MEPs advocate a full and immediate EU-wide ban on ivory and rhinoceros horn trade, and call for common sanctions at EU level against wildlife trafficking, in a resolution voted on Thursday. Wildlife trafficking is worth an estimated €20 billion annually. It has grown in recent years, becoming one of the biggest and most profitable forms of organised cross-border crime.
“Wildlife trafficking is the fourth biggest organised criminal activity on the planet. It is high time we got really serious about it”, said rapporteur Catherine Bearder (ALDE, UK). Her report sets out Parliament’s response to an EU action plan presented by the European Commission.
“The penalties against wildlife trafficking must be very severe to reflect the seriousness of this crime and must be the same across the EU”, she added.
MEPs call for a full and immediate ban at EU level on trade, export or re-export of ivory and rhinoceros horns. They also urge the EU member states to set appropriate levels of penalties for wildlife crime offences, and call on the Commission to work towards establishing common rules for defining criminal offences and sanctions relating to wildlife trafficking.
The EU should also review existing legislation to ban any making available and placing on the market, transport, acquisition and possession of wildlife that has been illegally harvested or traded in third countries, MEPs say.
Since trophy hunting has contributed to large-scale declines in certain species, MEPs urge the EU to establish a precautionary approach to dealing with imports of hunting trophies from species protected under the EU Wildlife Trade Regulations.
Financing militias and terrorist groups
MEPs note that wildlife crime is linked to other forms of organised crime, such as money laundering and the financing of militias and terrorist groups. They urge EU member states to use all relevant instruments, including cooperation with the financial sector, to reveal these links.
Global internet trade
MEPs call on EU leaders to engage with the operators of social media platforms, search engines and e-commerce platforms and step up checks to stop illegal internet trade in wildlife.

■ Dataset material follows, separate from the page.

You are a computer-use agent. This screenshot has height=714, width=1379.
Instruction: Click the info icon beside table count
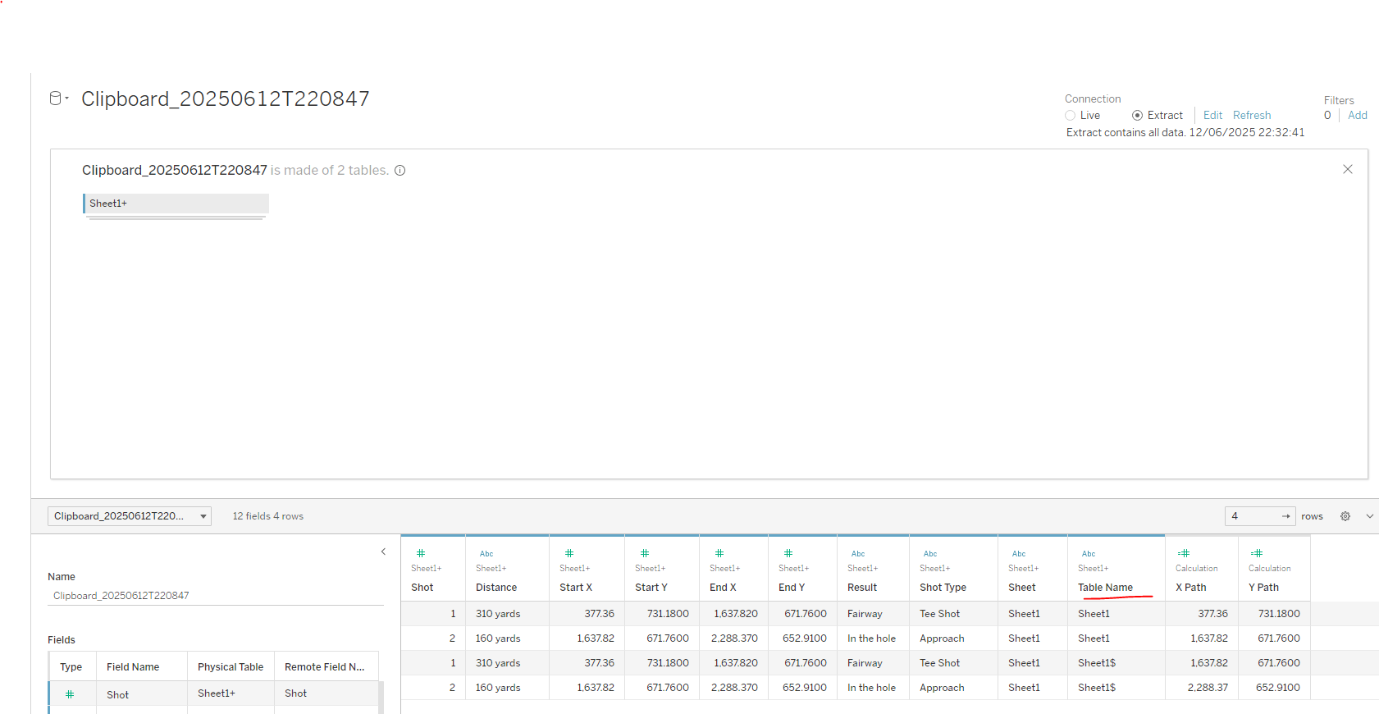tap(400, 171)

The resolution was passed by 567 votes to 5, with 39 abstentions.
Note to editors
The EU Action Plan presented by the Commission lists a series of measures to be taken by EU institutions and/or member states. The measures are essentially designed to improve cooperation among all the players concerned, make more effective use of existing tools and policies, and strengthen synergies between them, so that wildlife trafficking can be better tackled across the EU and globally.